I will resolve this based on some combination of how much it gets talked about in elections, how much money goes to interest groups on both topics, and how much of the "political conversation" seems to be about either.
People are also trading
https://youtu.be/K3qS345gAWI?si=NICAD4D66ZPTF3tu
We seem to have reached a stalemate on abortion lately, while AI is getting increasingly more attention.
@Vergissfunktor I would be ~a single issue voter on AI if there was a solid US presidential candidate in 2028.
@DavidHiggs I think they implicitly meant "a nontrivial number of single issue voters". Of course there is at least one single issue voter for pretty much any issue, cf lizardman constant
@bens I think we are definitely talking about AI more (even in the primary discourse now), I'd bet there's more money going to interest groups on AI by this point (although I'd love for someoe to run the numbers), and as for the "political conversation" by vibes? lol of course
@bens I mean just look at the feeds of any normie/right wing/left wing politico on twitter / bluesky / facebook. It's all AI.
@bens okay so my best guess on political spending on abortion across all elections in 2024, including the federal elections, is somewhere between $250 and $500 million.
Just in 2025 alone, which is not even a midterms year, this NYT piece says pro-AI groups spent about $80 million. https://www.nytimes.com/2026/02/21/us/politics/ai-money-midterms-openai-anthropic.html
I'd guess that in 2026, a midterms year, we'll probably expect to see something on the order of $200 million in spending by pro- and anti- AI groups (almost entirely pro- lol) and something quite comparable in abortion spending. I'd probably give 60/40 odds to AI being higher in spending, but hard to say. In 2028... on the other hand, I expect AI to very likely eclipse abortion spending.

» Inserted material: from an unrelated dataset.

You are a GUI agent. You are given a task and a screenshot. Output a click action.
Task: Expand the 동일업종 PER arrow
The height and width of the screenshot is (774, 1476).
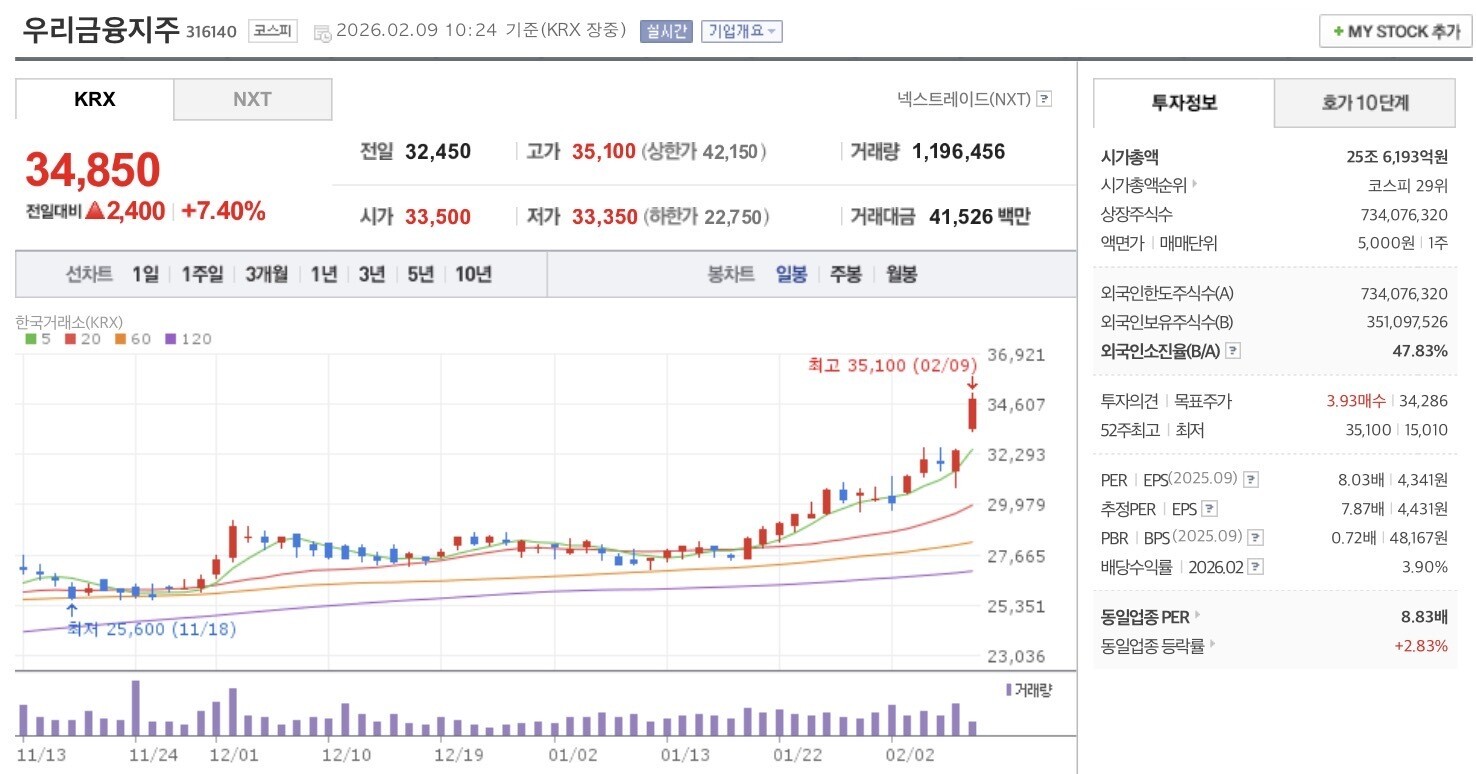pos(1197,616)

@bens assuming it is bigger by the midterms (not convinced but assume), will it still be in 2028, when resolution should be assessed?
@MachiNi if we’re not in an AI bubble/ it doesn’t burst, very likely the answer will be yes and by a larger margin than midterms
@DavidHiggs could be. Or it bursts before the election and the fact that it did is a topic or it bursts tomorrow and it wears off or it keeps growing steadily and recedes in the background because it’s no longer top of mind for voters but, say, abortion bans have become more salient again, or… or. My point is that whatever ‘bigness’ we attribute to AI now is at best weak evidence of what it’ll be like in 2028.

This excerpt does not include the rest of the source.